Every learner must have the opportunity to learn and achieve their full potential.
This demands deliberate attention from individuals with the mandate and responsibility to support learners and considering the universal trends in young people’s learning and the impact of COVID-19 legacy on the education sector, action is now more urgent than it ever has been.
Most 10-year-old children on the continent of Africa cannot read and do not have age-appropriate numeracy proficiency.
The situation worsens by the time they enter secondary school, where these young people are expected to be prepared for further studies, the world of work and adult life.

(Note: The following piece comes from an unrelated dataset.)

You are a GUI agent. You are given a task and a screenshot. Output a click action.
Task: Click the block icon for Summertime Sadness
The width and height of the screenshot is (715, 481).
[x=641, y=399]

This expectation seems to be anchored in young people’s assumed ability to read a text with comprehension, be functionally numerate, culturally driven by values, scientifically literate and demonstrate a breadth of skills such as problem-solving, creativity, innovation, communication, and collaboration, digital literacy, and global citizenship.

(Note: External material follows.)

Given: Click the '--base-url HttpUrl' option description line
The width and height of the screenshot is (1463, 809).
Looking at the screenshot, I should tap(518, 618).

However, the gap between current and expected practices regarding young people’s right to a quality education widens with each passing day.
It seems that our best efforts are not good enough. More intentionality is required both at the systems level and the school level.
Moral Leadership
Leadership is a responsibility, and moral leadership is a responsibility to transform and change the learning crisis trajectory and do a greater good for all learners.
Moral leadership is about building a coalition of change makers to create resilient, inclusive, and safe learning systems and environments that see humanity and potential in every learner.
Moral leaders for education are not only driven by values for the greater good, but they also inspire and stimulate action in their teams to focus on what is good for all learners and in this case, foundational learning.
Moral leadership requires an all-embracing process and approach to moral problem solving and necessitates a self-improving school and education system that is built on self-governance.
Therefore, educational leadership as moral leadership must be understood as a personal and societal practice. It must ensure the achievement of educational goals at the system and school levels, which, in this case, requires ensuring that all learners are functionally literate and hold relevant skills.
Requirements for moral leadership
The systems level refers to the national, regional and district levels.
This level is the home for robust and implementable policies, strategies, and plans, and at this level, budgets should be in place for foundational learning and the inculcation of a breadth of skills in every learner, wherever they are and whatever their circumstances.
While the continent of Africa needs more policies of this kind, the most significant issue now is translating such policies into action.
For example, a research and advocacy project was carried out in 2022 by the Education Commission [now Learning Generation Initiative] with their country partners in Ghana, Rwanda and Kenya.
The research was supported by funding from the LEGO Foundation, which promotes inclusive, engaging, and adaptive pedagogies.
The study focused on creating awareness of innovative pedagogies and revealed that although there are policies, plans and strategies in place for implementing such pedagogies and developing a breadth of skills in learners, the implementation of the policies varied widely.
On average, 38 per cent of teachers in the schools visited showed evidence of translating the policies into practice. Increasing the proportion of teachers implementing such policies requires a paradigm shift and a reconstruction of this problem as a moral problem that requires moral leadership.
School-level
At the school level, leadership should be distributed such that each person assumes full responsibility for their assigned area of operations.
In addition, in a typical school, there should be a board or management committee, senior leadership team, middle leadership team, teacher leadership team and student leadership team.
The ability of these groups of leaders to collaborate and plan and define the skills and knowledge needed to implement national policies is critical for ensuring that young people’s right to receive a quality education is fulfilled and that young people exiting the formal education system at any point are proficient in language literacy, cultural literacy, scientific literacy and numeracy with a breadth of skills.
At the heart of Ghana’s Standards-based Curriculum for pre-tertiary education is the 4Rs policy – Reading, wRiting, aRithmetic, and cReativity – but this policy cannot be implemented if all levels of school leaders are not intentional about their practices.
The right culture for learning must embrace the reality that the inability of learners to demonstrate their ability to read, write, do arithmetic, be creative or be problem-solvers (as a minimum) is a moral problem that can only be addressed through moral leadership.
Systems and school levels
At the systems and school levels, moral leadership requires that the moral problems Africa faces, including learning poverty and the foundational learning crisis, be seen through the lenses of public value and social justice.
The functional literacy of all learners must be recognised as a prerequisite for the welfare and well-being of the public, as well as the economic, human, social and political enrichment of the individual countries and the continent.
At the same time, moral leadership ensures that the rights of individual learners are met, inequality is removed, and the potential of learners is adequately developed for the benefit of their immediate and wider communities. Thus, moral and adaptive leadership requires the following changes.
i) Governments and policymakers must make targeted investments in foundational learning, focused on a collaborative approach to relevant policymaking.
Such policies should be made using what I have coined as commonality capital (engaging and involving policy implementers in the policy engineering process from the beginning to ensure policy ownership and avoid commonality deficit and de-energised policy).